On top of FFT and BLAS threading DFTK uses Julia threads (Thread.@threads) in a couple of places to parallelize over k-Points (density computation) or bands (Hamiltonian application). The number of threads used for these aspects is controlled by the environment variable JULIA_NUM_THREADS. To influence the number of Julia threads used, set this variable before starting the Julia process.

Notice, that Julia threading is applied on top of FFTW and BLAS threading in the sense that the regions parallelized by Julia threads again use parallelized FFT and BLAS calls, such that the effects are not orthogonal. Compared to FFT and BLAS threading the parallelization implied by using Julia threads tends to scale better, but its effectiveness is limited by the number of bands and the number of irreducible k-Points used in the calculation.
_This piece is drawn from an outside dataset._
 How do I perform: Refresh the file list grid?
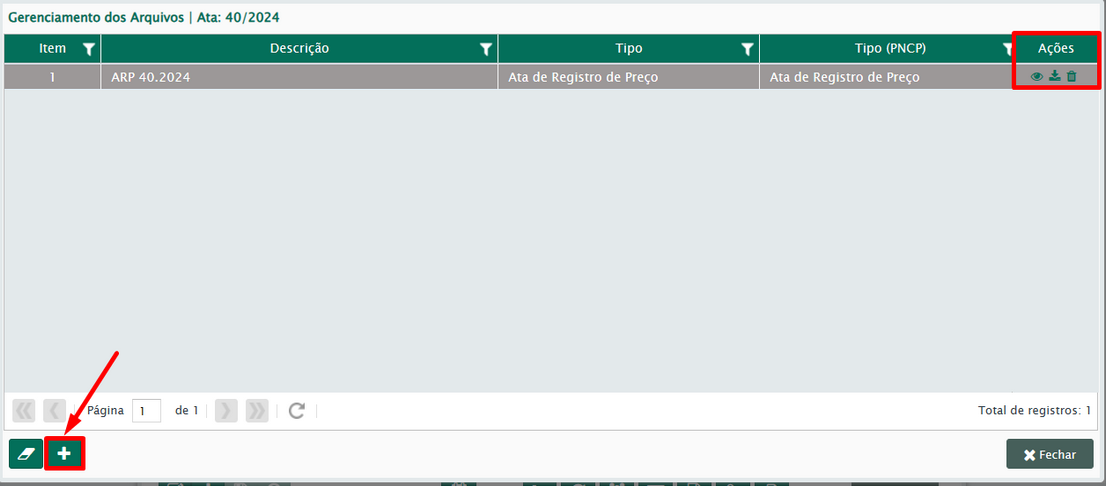(296, 411)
Therefore this good scaling quickly diminishes for small to medium systems.

The recommended setting is to stick to 2 Julia threads and to use 4 or more Julia threads only for large systems and/or many k-Points. To check the number of Julia threads use Threads.nthreads().
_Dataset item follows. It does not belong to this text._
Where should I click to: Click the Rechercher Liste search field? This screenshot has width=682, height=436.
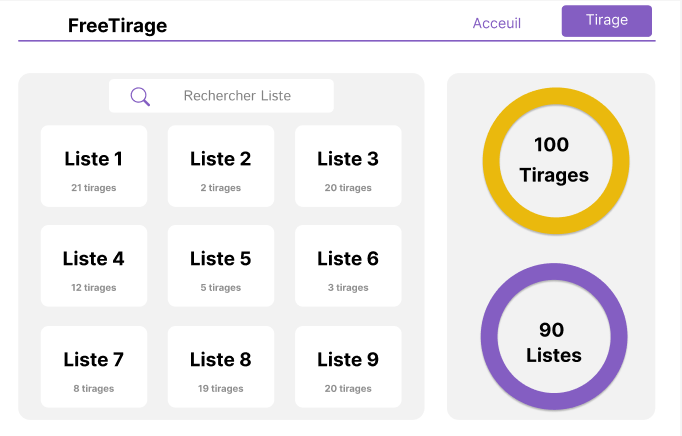(x=221, y=96)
Summary of recommended settings

Note, that this picture is likely to change in future versions of DFTK and Julia as improvements to threading and parallelization are made in the language or the code.

MPI

DFTK uses MPI to distribute on kpoints only at the moment. This should be the most performant method of parallelization: if you have kpoints, start by disabling all threading and use this. Simply follow the instructions on MPI.jl and run DFTK under MPI:

mpiexecjl -np 16 julia myscript.jl

Notice that we use mpiexecjl (see MPI.jl docs) to automatically select the mpiexec compatible with the MPI version used by Julia.

Issues and workarounds:

• Printing is garbled, as usual with MPI. You can use

  DFTK.mpi_master() || (redirect_stdout(); redirect_stderr())

  at the top of your script to disable printing on all processes but one.
• This feature is still experimental and some routines (e.g. band structure and direct minimization) are not compatible with this yet.